● Brief
Transcribe every line from the one containing "Instruction: Open the" to the end of the listing, exactly as written, and leave out the pictures.

● Records to process
_ _ _ _

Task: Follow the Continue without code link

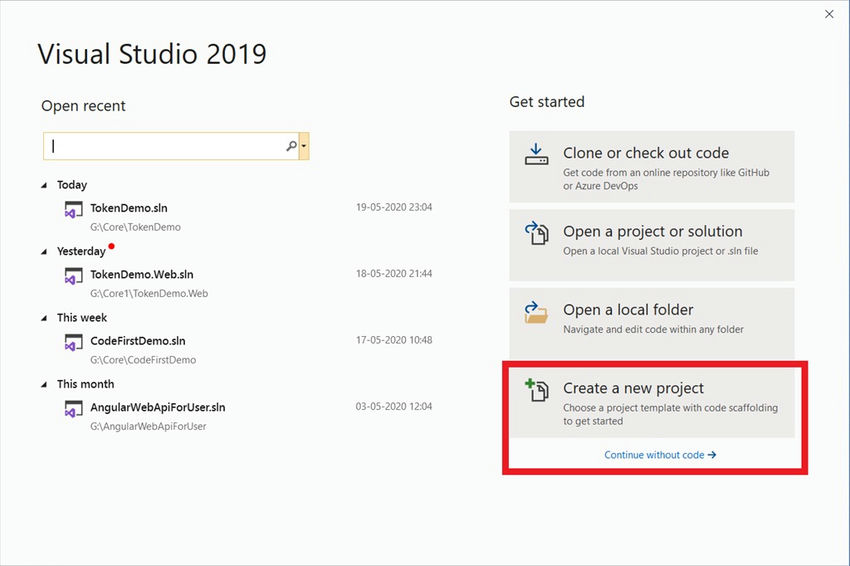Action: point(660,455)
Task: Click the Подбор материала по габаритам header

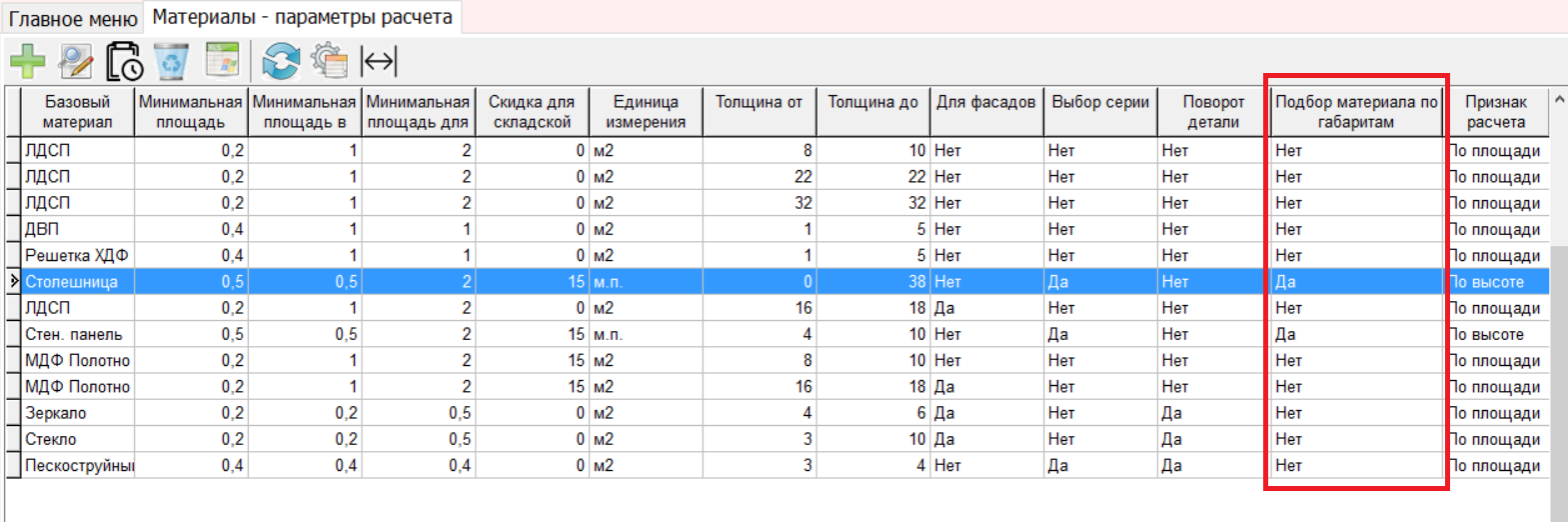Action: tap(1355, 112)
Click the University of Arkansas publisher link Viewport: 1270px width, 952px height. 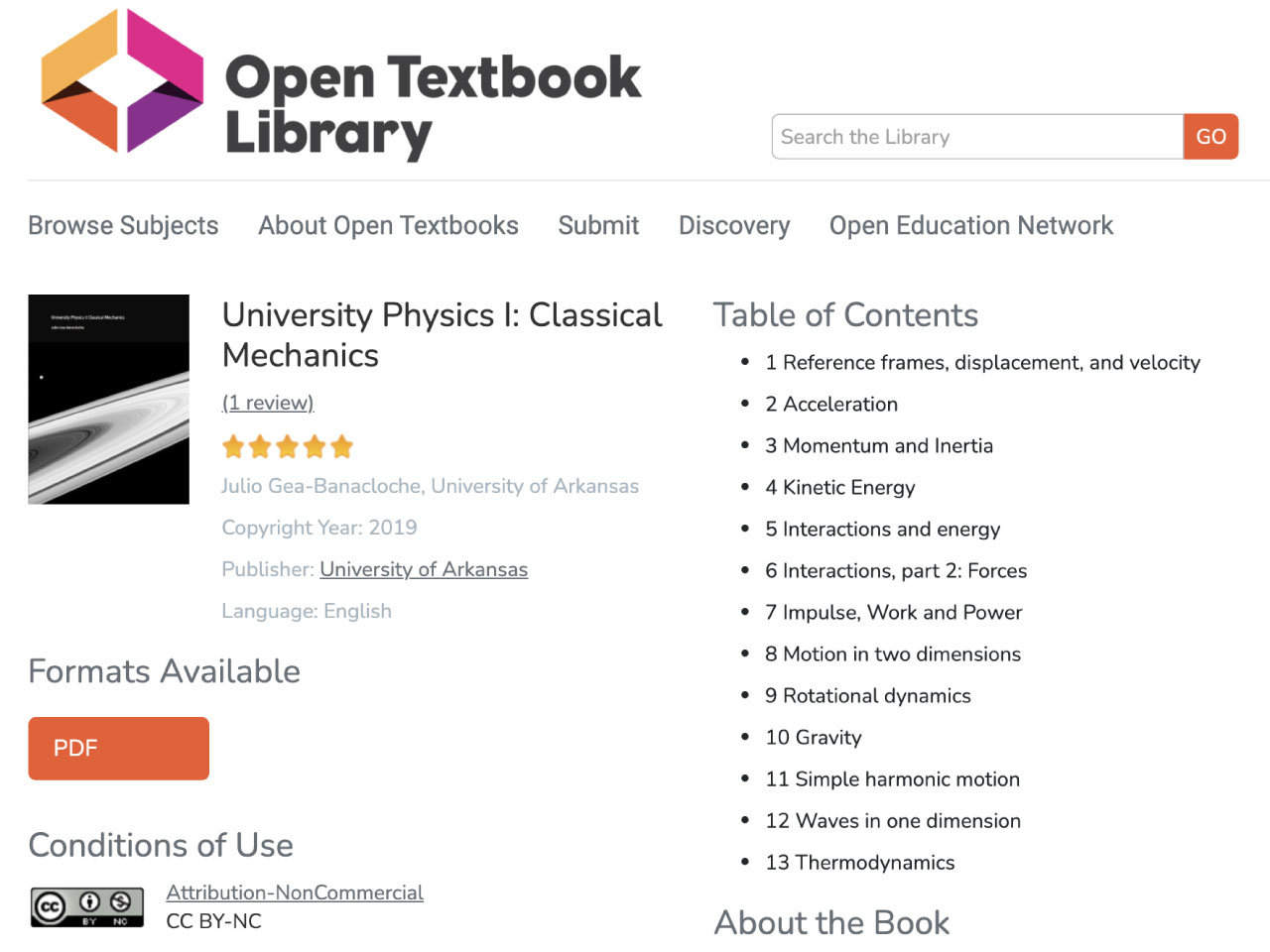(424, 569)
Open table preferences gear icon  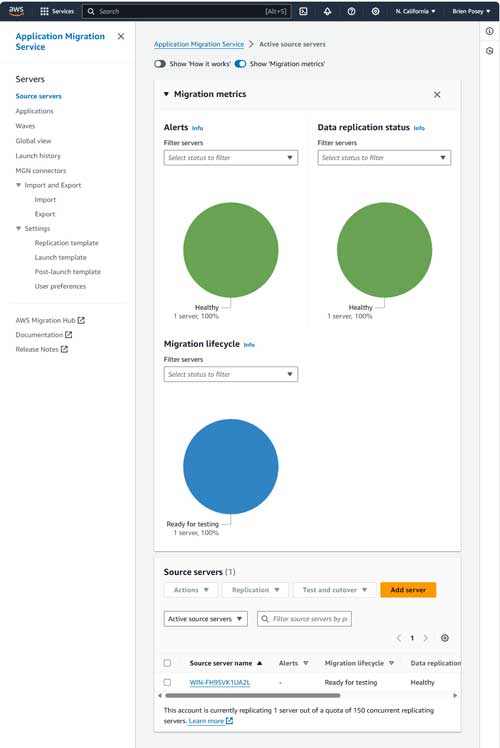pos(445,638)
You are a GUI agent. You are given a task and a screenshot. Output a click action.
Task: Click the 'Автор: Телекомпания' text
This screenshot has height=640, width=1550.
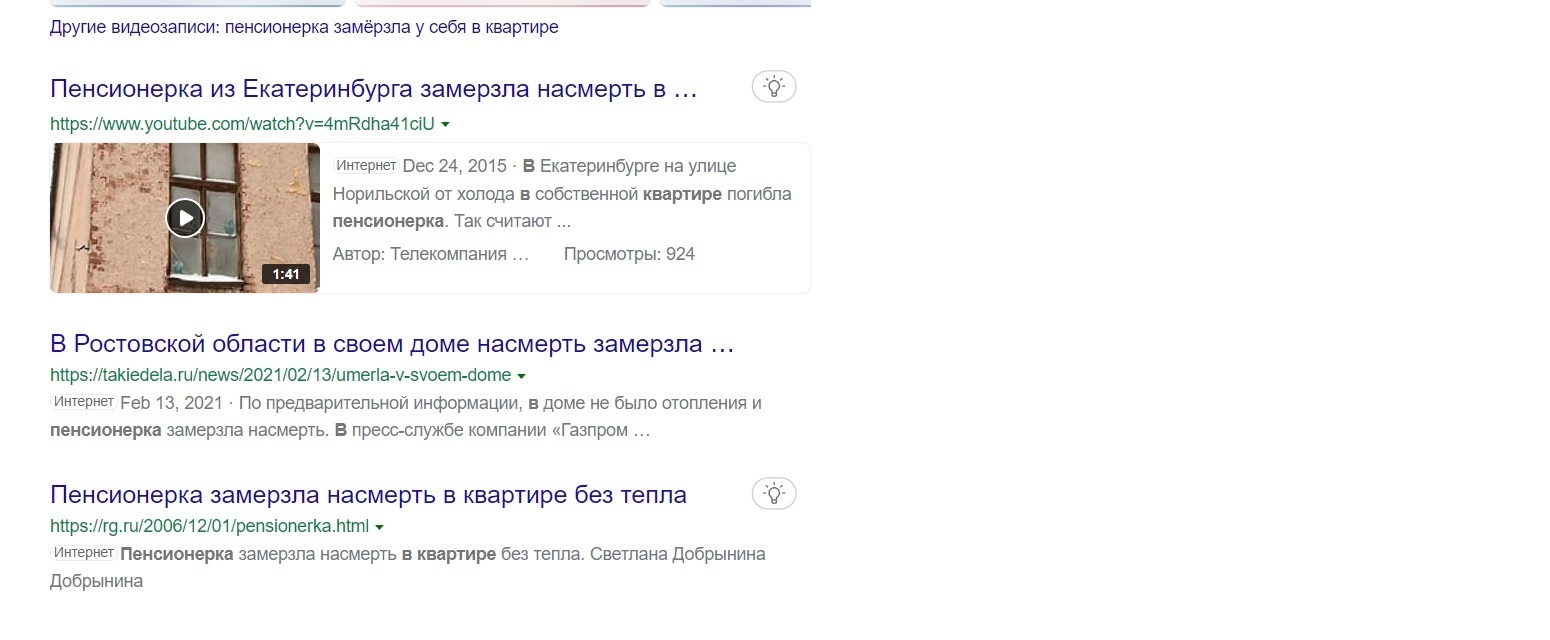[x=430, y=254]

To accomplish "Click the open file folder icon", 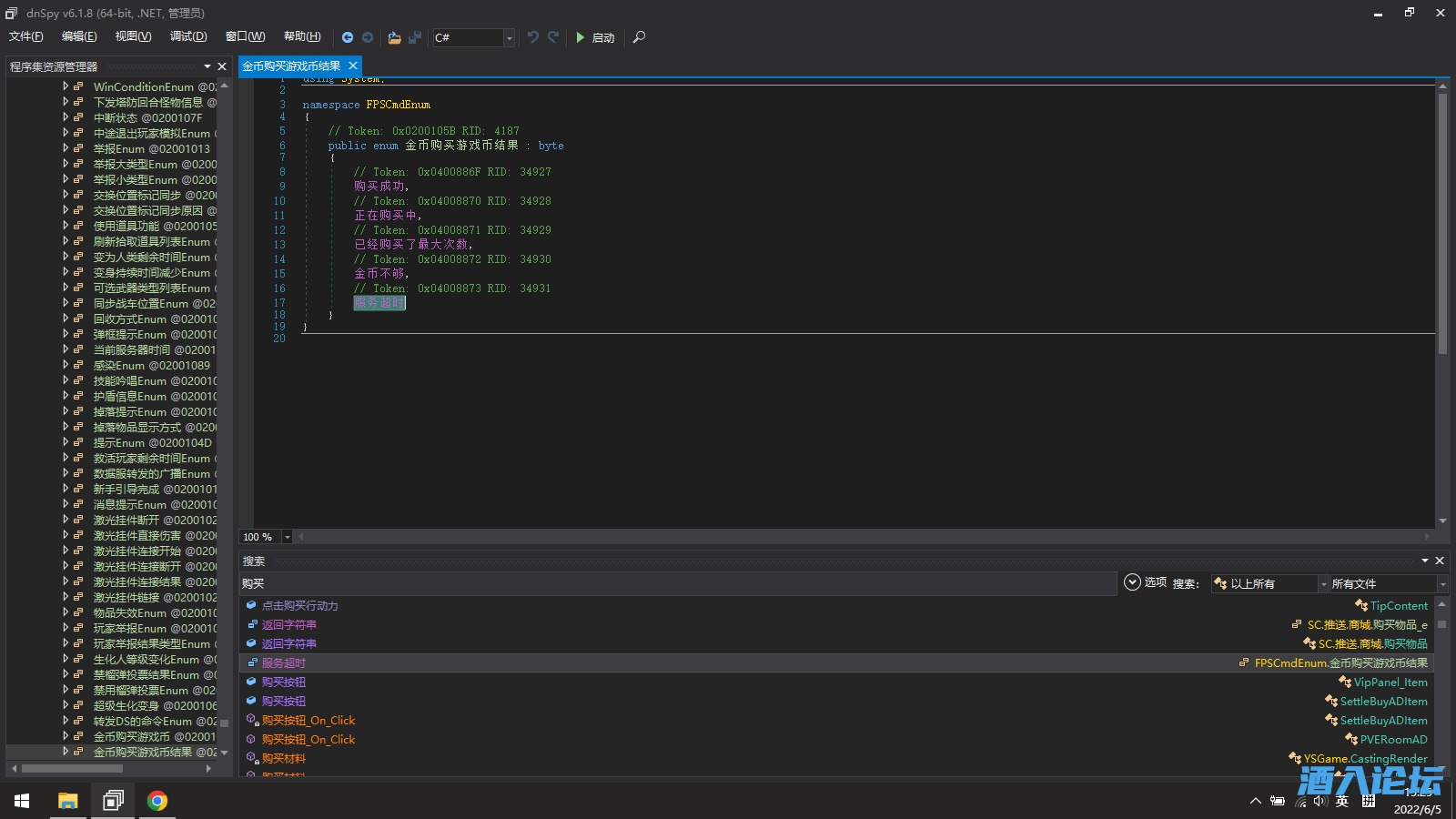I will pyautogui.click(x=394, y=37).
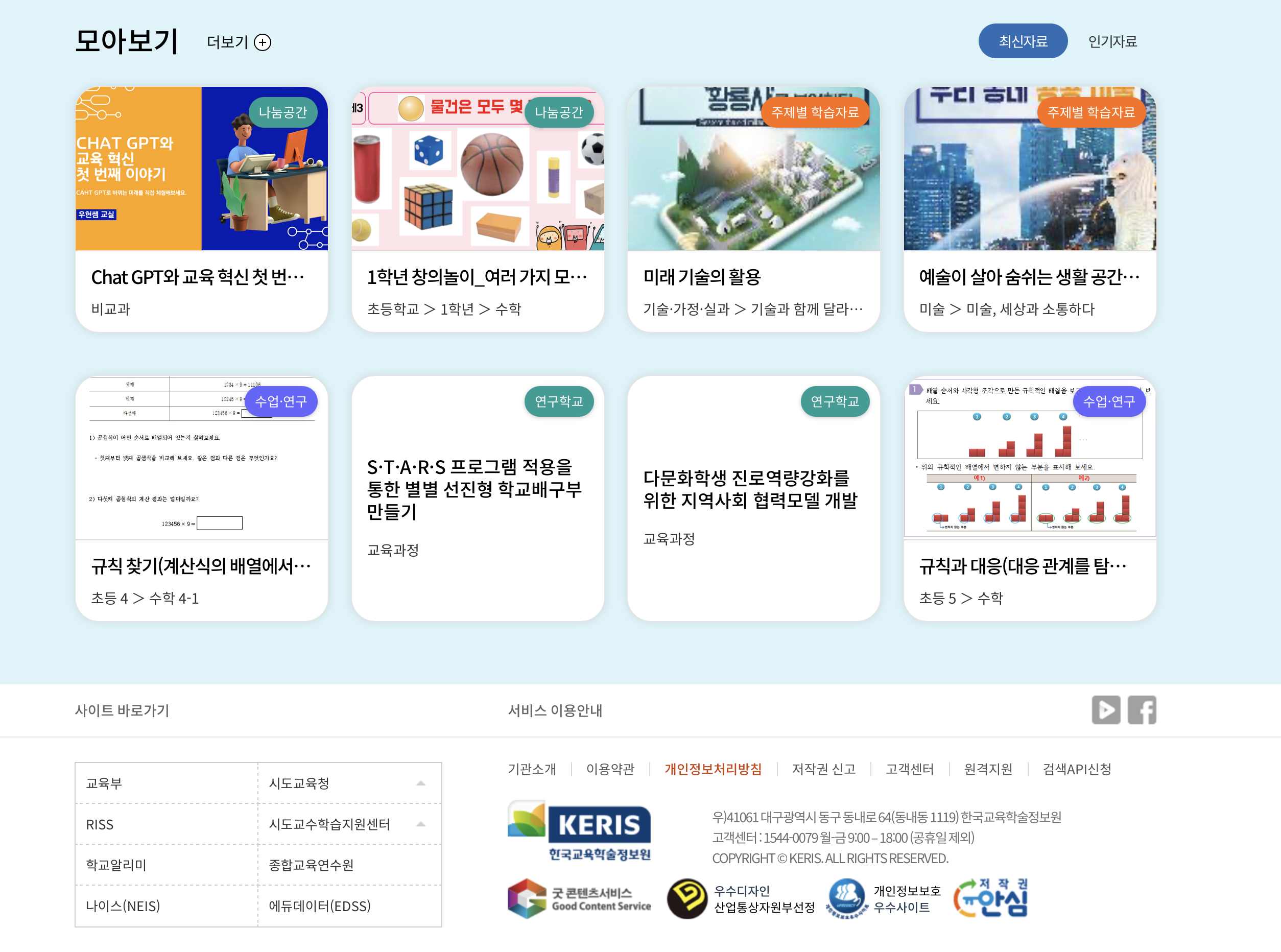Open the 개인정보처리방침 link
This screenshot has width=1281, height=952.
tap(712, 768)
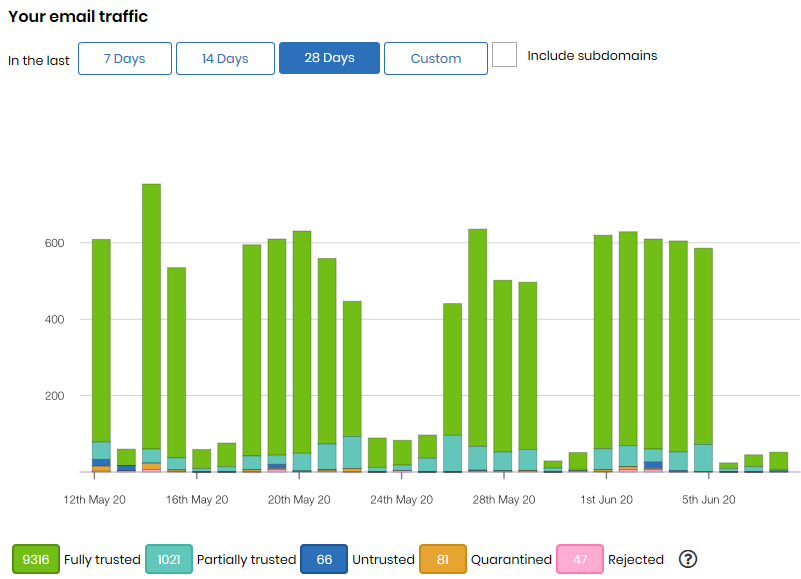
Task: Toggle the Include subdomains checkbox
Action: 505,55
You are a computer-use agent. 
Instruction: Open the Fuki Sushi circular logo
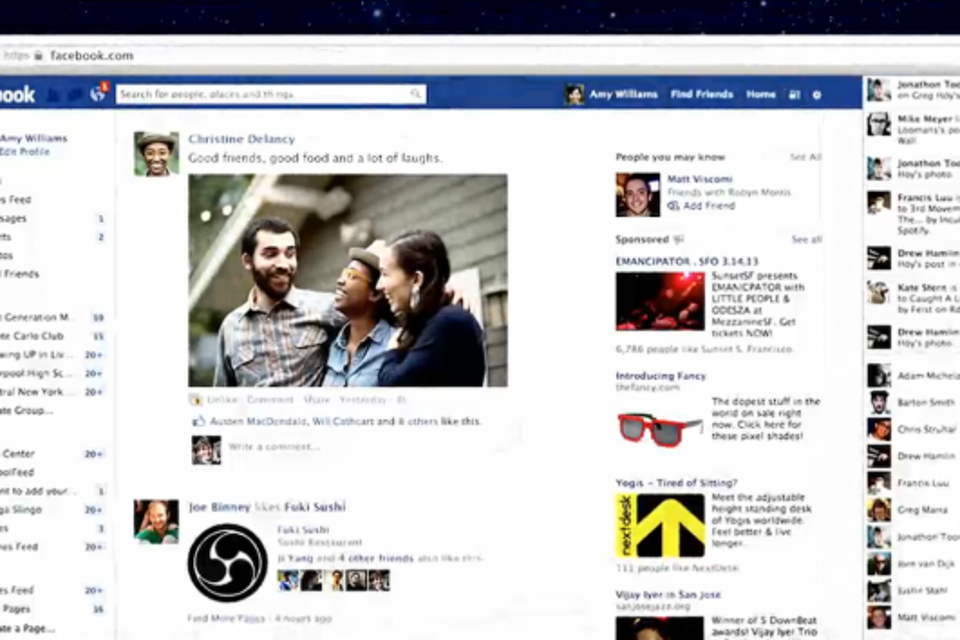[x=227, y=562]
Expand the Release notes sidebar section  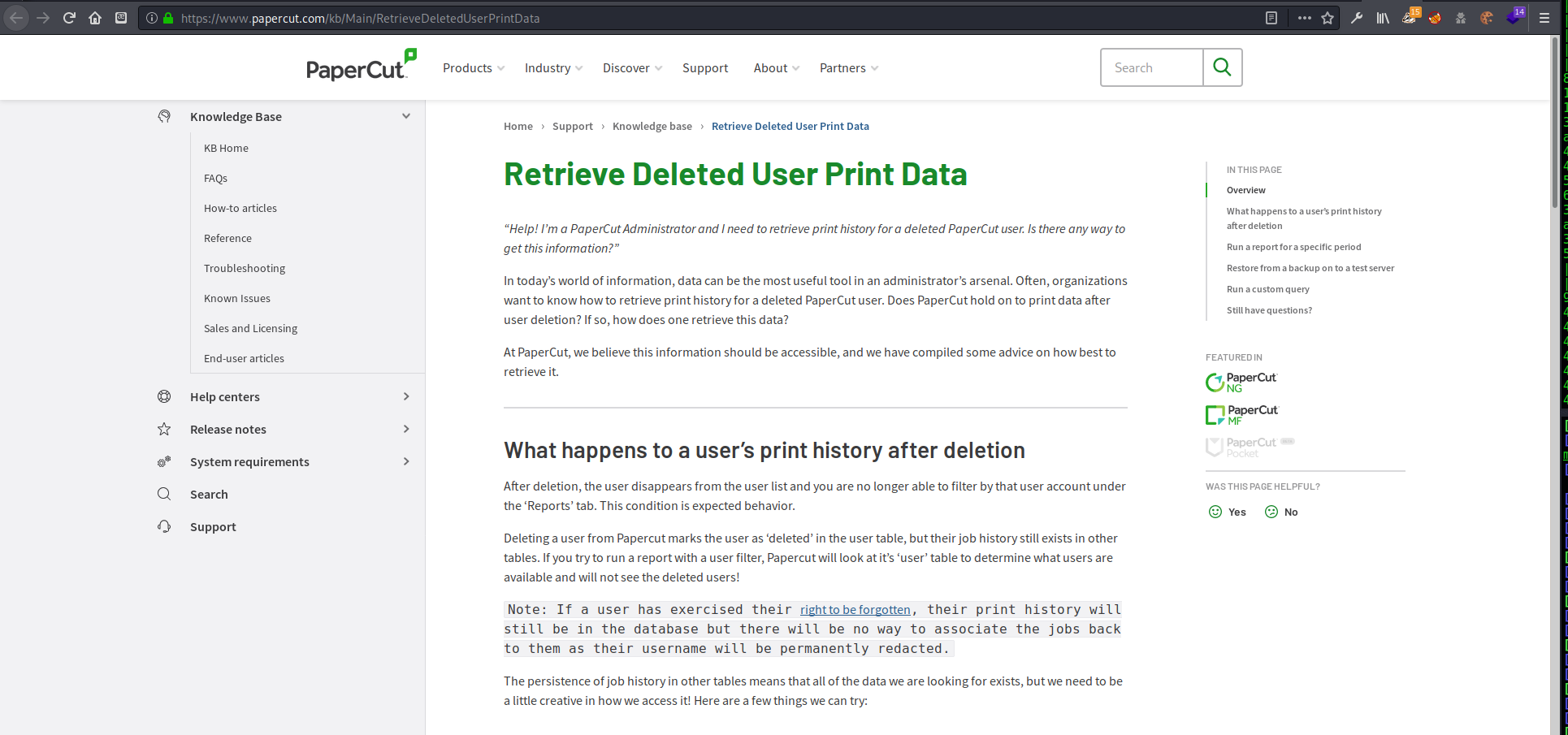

_ _ _ _

● Answer
Instruction: Open the Fuki Sushi circular logo
[x=227, y=562]
Expand the Release notes sidebar section  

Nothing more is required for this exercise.